The Importance of Exploratory Data Analysis (EDA)
by Joel Branch, Ph.D. AI Architect
After years of claiming to be a great chef, I realized my cooking approach has been rather naïve. I’ve got some recipes memorized, but I’ve been “ignoring the food.” An expert chef has expertise in “preparing food,” not just following a recipe. Are the eggs fresh? Fresh eggs make “outstanding” cakes. The fire is right, but how does the steak sizzle? You don’t want the surface to cook much faster than the interior. A recipe may say one thing, but you may need to switch it up. The trick here is “knowing your food” before and during cooking.
Do you “know your data?” Doing exploratory data analysis (EDA) is essential before coding up an impressive deep learning algorithm. Unfortunately, there’s not enough respect given to EDA because of impatience, and the end goal, deep learning, steals most of the spotlight. Thorough EDA is critical to help pick the right learning algorithm, sample the right data for training, predict how often retraining might be needed, etc.
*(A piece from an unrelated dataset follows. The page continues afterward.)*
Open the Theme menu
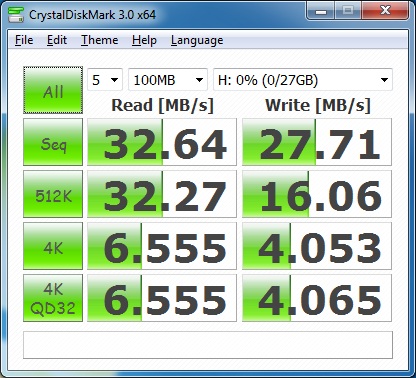416x378 pixels. pyautogui.click(x=99, y=40)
An exhaustive EDA discussion is beyond this blog's scope, but let’s cover some general best practices.
Of foremost importance is understanding what data you have and don’t have. Examples include having data for only select parts of the year or user populations. You also need to be prepared to make a strong case for the data you need, but partners are hesitant or unwilling to release (they don't teach you this in deep learning courses). Having an overall understanding of data availability will help determine to what extent a learning solution can even be applied because guess what, bias is a killer.
You also need to determine the quality of data at your disposal. Are there missing attributes, noisy sensor readings, data duplications, etc.?
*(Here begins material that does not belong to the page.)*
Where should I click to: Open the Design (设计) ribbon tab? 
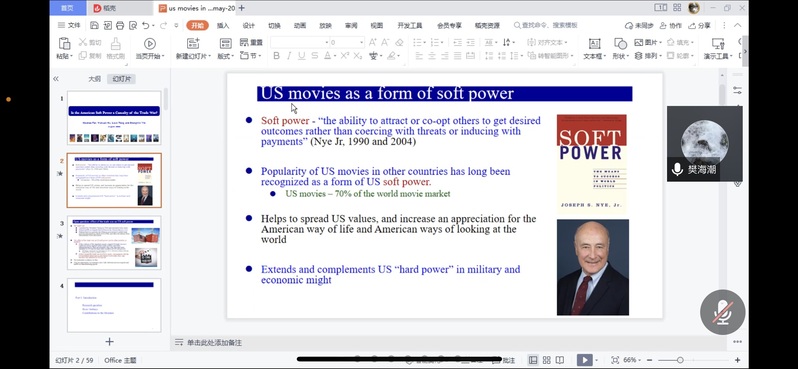[248, 25]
Beyond developing effective reusable data cleaning pipelines, you may need to take time to understand the data's source. Large well-established enterprises (many of whom are anxious for AI transformations) usually have no shortage of esoteric systems generating data intended to fuel AI solutions. Find out all you can about systems and processes generating your data as soon as possible. A data source modernization effort might be needed before embarking on AI solutions.
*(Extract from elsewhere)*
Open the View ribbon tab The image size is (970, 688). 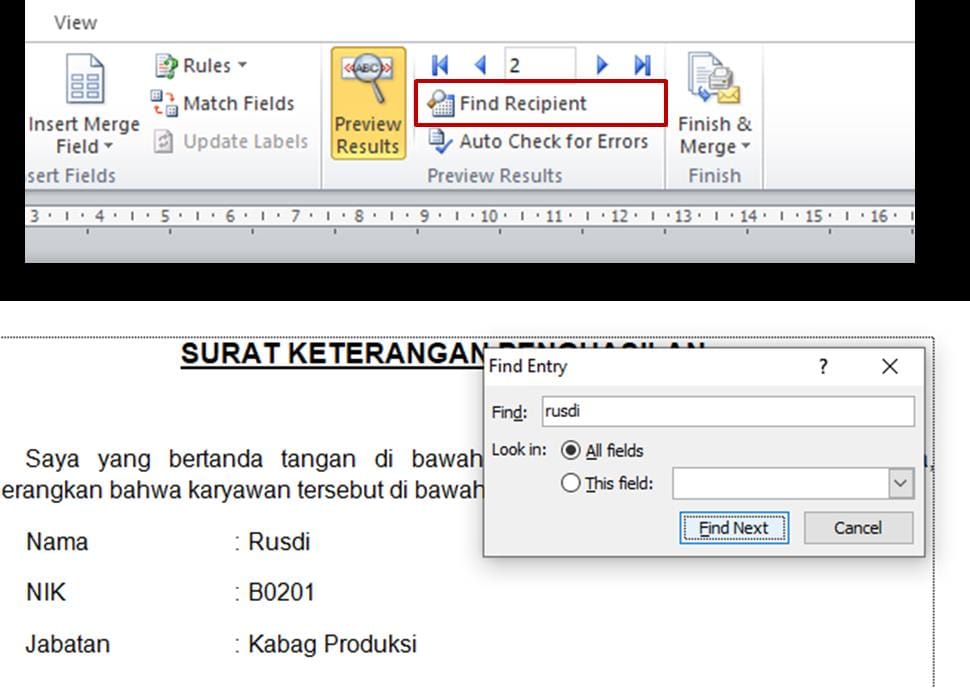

Before proceeding much further, you also need to establish a clear data security solution. Today’s press is riddled with stories about unauthorized data access and analysis. Knowing and controlling who should have access to what features of a dataset is critical for enforcing data privacy controls and policies. Data-level security sets expectations about what solutions can be realized by applying deep learning (e.g., the specificity of output of a recommendation engine).
Finally, get dirty with the data. Understanding things like relationships among data features and distributions of categorizations in multi-dimensional space is essential for determining what types of learning models should be considered (or if you need AI at all) and for further determining what data cleaning is required. In the world of big data, understanding the tradeoffs between efficacy and performance of sampling techniques may be critical for early prototyping, especially in selecting data slices for training, testing, and validation. Become familiar with the capabilities of data visualization tools and frameworks. Depending on your problem domain, you might even end up developing a novel way to visualize your data.
So, today I’m a more confident chef. I’m also more confident in my approach to applying deep learning because I’ve learned to spend more resources on knowing my data, and convincing other stakeholders of the importance of this preliminary phase on the way to AI greatness.